STROBE statement: The authors have read the STROBE Statement—checklist of items, and the manuscript was prepared and revised according to the STROBE Statement—checklist of items.
Open-Access: This article is an open-access article that was selected by an in-house editor and fully peer-reviewed by external reviewers. It is distributed in accordance with the Creative Commons Attribution NonCommercial (CC BY-NC 4.0) license, which permits others to distribute, remix, adapt, build upon this work non-commercially, and license their derivative works on different terms, provided the original work is properly cited and the use is non-commercial. See: https://creativecommons.org/Licenses/by-nc/4.0/
Corresponding author: Chen Wu, BMed, Technician, Clinical Laboratory, Jiangsu Province Official Hospital, No. 65 Jiangsu Road, Gulou District, Nanjing 210003, Jiangsu Province, China. 15251848843@163.com
Received: July 15, 2024
Revised: August 13, 2024
Accepted: August 14, 2024
Published online: September 15, 2024
Processing time: 55 Days and 20.7 Hours

Abstract
BACKGROUND

Early diagnosis of colorectal cancer (CRC) is of great significance to improve the survival rate and quality of life of patients, but early diagnosis of CRC requires more sensitive techniques.
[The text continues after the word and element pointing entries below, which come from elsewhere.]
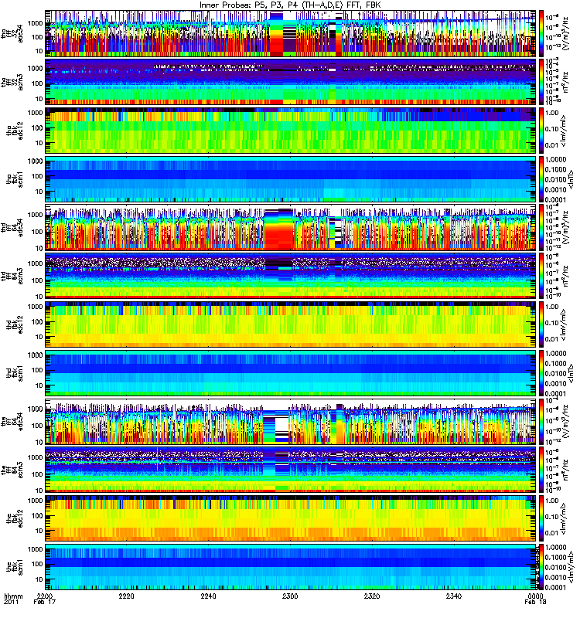The width and height of the screenshot is (580, 618).
Task: Click the thd fbk edc12 panel
Action: [x=291, y=324]
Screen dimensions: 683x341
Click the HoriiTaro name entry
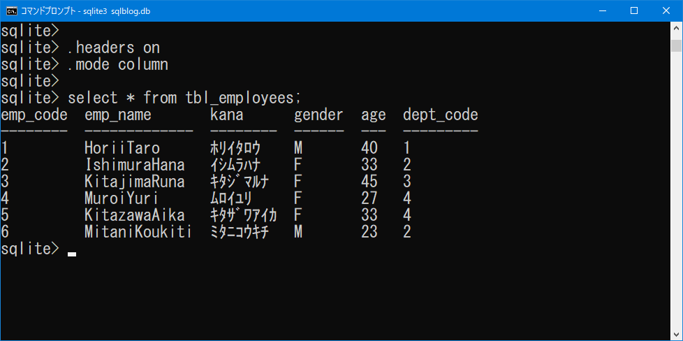[122, 148]
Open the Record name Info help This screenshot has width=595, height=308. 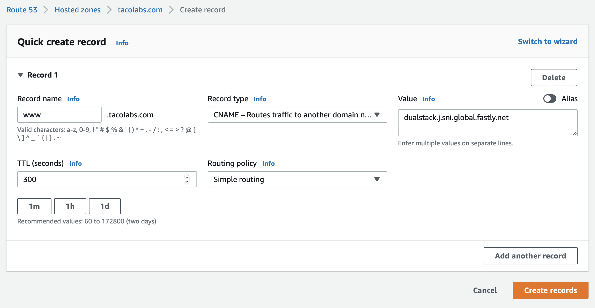click(x=73, y=99)
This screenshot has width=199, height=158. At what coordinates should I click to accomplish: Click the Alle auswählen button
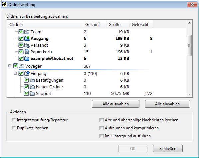[115, 104]
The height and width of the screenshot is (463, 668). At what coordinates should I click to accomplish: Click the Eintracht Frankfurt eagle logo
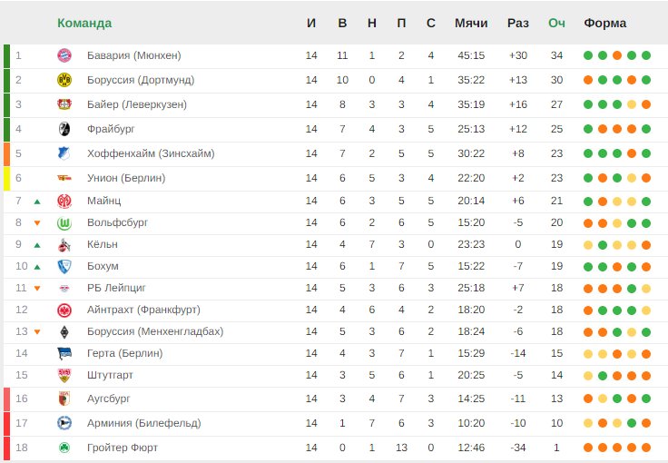tap(64, 310)
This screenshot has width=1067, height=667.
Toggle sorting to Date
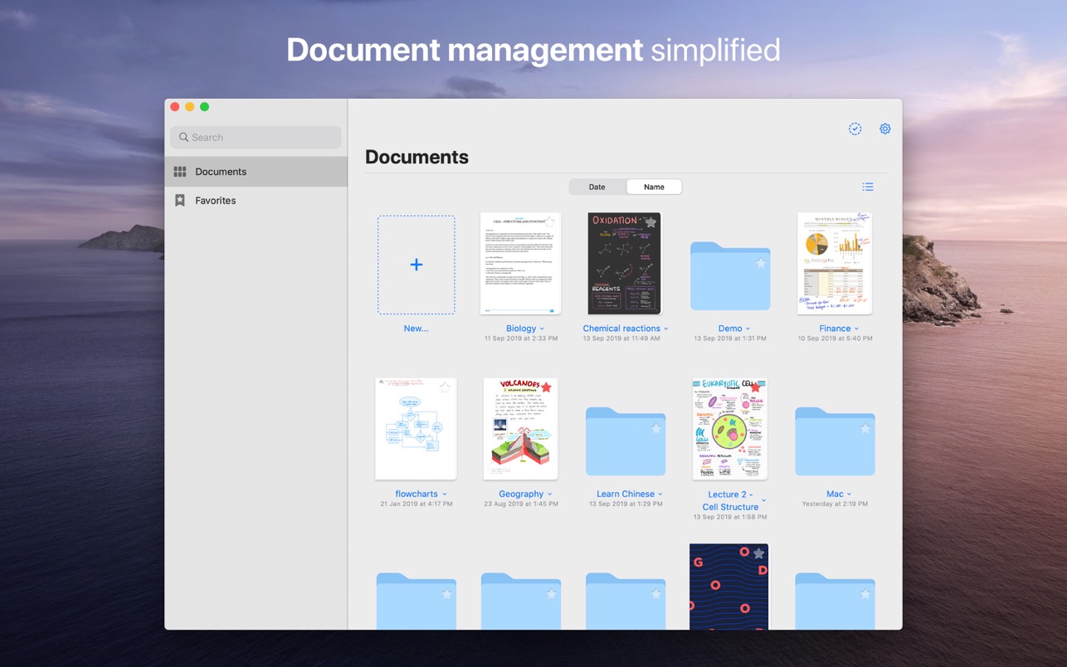(x=597, y=187)
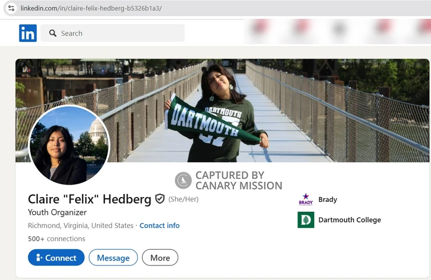Open the Brady company link
Screen dimensions: 431x280
328,200
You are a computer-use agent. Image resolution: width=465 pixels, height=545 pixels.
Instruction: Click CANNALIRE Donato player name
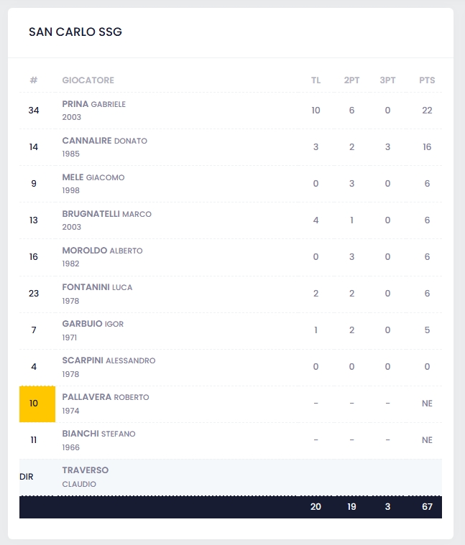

Peripheral blood UL16-binding protein 2 (ULBP2) and human fibrinogen degradation products (DR-70) are the main indicators for the diagnosis of malignant tumors.

AIM

To assess ULBP2 and DR-70 potential for the early diagnosis and prognostic evaluation of CRC to provide a reference.

METHODS

This study involved 60 patients with early-stage CRC (CRC group), 50 patients with benign colorectal tumors (benign group), and 50 healthy patients (control group) enrolled at the Affiliated Hospital of Jiangnan University and Jiangsu Province Official Hospital between January, 2020 and January, 2022. ULBP2 and DR-70 levels in the blood were determined and differences among the three groups and early diagnostic values for CRC were determined. Patients with CRC were divided into the good prognosis and poor prognosis groups, and ULBP2 and DR-70 levels in the blood and diagnostic values were compared.

RESULTS

ULBP2 and DR-70 serum levels were significantly higher in the CRC group than in the control and benign groups (P < 0.05); however, no significant differences were observed between the benign and control groups (P > 0.05). Among the 60 patients with CRC followed up for two years, two died (3.33%) and 15 exhibited tumor metastasis, progression, or recurrence (25.00%). ULBP2 and DR-70 serum levels were significantly higher in the poor prognosis group than in the good prognosis group (P < 0.05). A receiver operating characteristic curve was plotted. Area under the curve, sensitivity, and specificity of serum ULBP2 with DR-70 for the early diagnosis of CRC were higher than those of the single serum indices (P < 0.05) in both the good and poor prognosis groups.

CONCLUSION

ULBP2 and DR-70 serum levels were significantly high in patients with early-stage CRC. They improved the diagnostic rate of early-stage CRC and predicted patient prognosis, thereby showing clinical application potential.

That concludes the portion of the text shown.